(Beginning of Given records)

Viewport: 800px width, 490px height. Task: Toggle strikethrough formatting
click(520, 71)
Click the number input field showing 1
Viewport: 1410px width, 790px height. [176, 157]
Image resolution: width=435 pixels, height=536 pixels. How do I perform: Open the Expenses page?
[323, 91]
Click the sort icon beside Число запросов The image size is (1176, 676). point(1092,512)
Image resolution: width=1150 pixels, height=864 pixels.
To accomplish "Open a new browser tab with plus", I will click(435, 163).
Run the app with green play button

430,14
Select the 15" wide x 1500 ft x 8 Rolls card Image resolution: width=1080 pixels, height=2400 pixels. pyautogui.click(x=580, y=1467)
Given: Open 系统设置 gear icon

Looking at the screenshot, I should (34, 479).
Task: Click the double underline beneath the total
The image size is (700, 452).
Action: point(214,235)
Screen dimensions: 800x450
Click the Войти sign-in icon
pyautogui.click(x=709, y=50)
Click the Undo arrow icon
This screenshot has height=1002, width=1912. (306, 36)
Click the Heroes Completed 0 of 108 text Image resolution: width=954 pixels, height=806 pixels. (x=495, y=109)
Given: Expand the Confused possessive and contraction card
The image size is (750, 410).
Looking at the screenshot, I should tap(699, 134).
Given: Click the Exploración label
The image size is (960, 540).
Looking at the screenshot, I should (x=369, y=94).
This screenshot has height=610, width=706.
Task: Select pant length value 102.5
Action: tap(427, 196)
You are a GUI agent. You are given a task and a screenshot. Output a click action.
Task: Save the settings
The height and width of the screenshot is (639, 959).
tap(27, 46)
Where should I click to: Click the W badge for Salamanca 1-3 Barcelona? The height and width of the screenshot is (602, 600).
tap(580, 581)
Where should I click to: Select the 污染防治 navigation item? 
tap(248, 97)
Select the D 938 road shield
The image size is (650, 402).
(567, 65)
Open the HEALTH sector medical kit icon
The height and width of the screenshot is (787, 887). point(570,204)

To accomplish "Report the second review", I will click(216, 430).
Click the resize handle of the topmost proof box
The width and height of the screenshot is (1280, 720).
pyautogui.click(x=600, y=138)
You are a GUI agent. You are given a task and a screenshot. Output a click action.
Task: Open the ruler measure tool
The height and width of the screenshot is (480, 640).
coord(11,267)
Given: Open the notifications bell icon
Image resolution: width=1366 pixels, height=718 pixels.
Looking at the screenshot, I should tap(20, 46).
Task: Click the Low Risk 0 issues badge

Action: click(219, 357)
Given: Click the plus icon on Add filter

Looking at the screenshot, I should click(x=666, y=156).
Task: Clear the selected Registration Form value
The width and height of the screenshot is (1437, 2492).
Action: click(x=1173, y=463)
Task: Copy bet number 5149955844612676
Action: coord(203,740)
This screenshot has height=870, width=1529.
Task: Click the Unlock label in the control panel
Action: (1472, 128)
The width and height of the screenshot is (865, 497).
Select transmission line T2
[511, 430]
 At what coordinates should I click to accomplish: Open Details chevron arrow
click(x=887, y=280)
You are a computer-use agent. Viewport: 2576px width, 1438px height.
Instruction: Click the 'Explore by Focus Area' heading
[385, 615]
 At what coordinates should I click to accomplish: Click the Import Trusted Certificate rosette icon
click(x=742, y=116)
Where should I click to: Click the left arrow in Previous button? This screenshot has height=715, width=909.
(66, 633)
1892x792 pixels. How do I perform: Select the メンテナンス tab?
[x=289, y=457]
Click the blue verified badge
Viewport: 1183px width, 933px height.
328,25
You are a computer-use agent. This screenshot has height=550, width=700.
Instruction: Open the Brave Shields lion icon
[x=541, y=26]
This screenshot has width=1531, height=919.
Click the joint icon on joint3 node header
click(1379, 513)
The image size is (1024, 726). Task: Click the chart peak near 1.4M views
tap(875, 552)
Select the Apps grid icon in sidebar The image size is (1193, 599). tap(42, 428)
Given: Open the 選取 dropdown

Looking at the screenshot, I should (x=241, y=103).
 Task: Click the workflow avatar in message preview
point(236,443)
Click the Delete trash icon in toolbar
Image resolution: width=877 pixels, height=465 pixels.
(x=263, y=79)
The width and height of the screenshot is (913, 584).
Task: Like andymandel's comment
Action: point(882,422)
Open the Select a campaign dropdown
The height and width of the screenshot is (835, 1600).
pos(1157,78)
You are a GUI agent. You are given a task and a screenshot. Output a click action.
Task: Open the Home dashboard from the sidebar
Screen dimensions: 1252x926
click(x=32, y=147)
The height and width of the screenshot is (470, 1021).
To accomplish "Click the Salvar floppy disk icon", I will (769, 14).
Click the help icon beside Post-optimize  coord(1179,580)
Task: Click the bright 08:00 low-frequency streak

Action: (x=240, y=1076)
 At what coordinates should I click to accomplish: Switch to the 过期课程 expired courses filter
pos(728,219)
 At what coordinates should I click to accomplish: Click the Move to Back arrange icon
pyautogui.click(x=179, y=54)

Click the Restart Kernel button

(End of Given records)

■ Directions
Quote every line from the beginning of the entries up to and including the line that contains "pixels. pyautogui.click(x=580, y=1467)".

■ Solved problem
Viewport: 800px width, 490px height. Task: Toggle strikethrough formatting
click(520, 71)
Click the number input field showing 1
Viewport: 1410px width, 790px height. [176, 157]
Image resolution: width=435 pixels, height=536 pixels. How do I perform: Open the Expenses page?
[323, 91]
Click the sort icon beside Число запросов The image size is (1176, 676). point(1092,512)
Image resolution: width=1150 pixels, height=864 pixels.
To accomplish "Open a new browser tab with plus", I will click(435, 163).
Run the app with green play button

430,14
Select the 15" wide x 1500 ft x 8 Rolls card Image resolution: width=1080 pixels, height=2400 pixels. pyautogui.click(x=580, y=1467)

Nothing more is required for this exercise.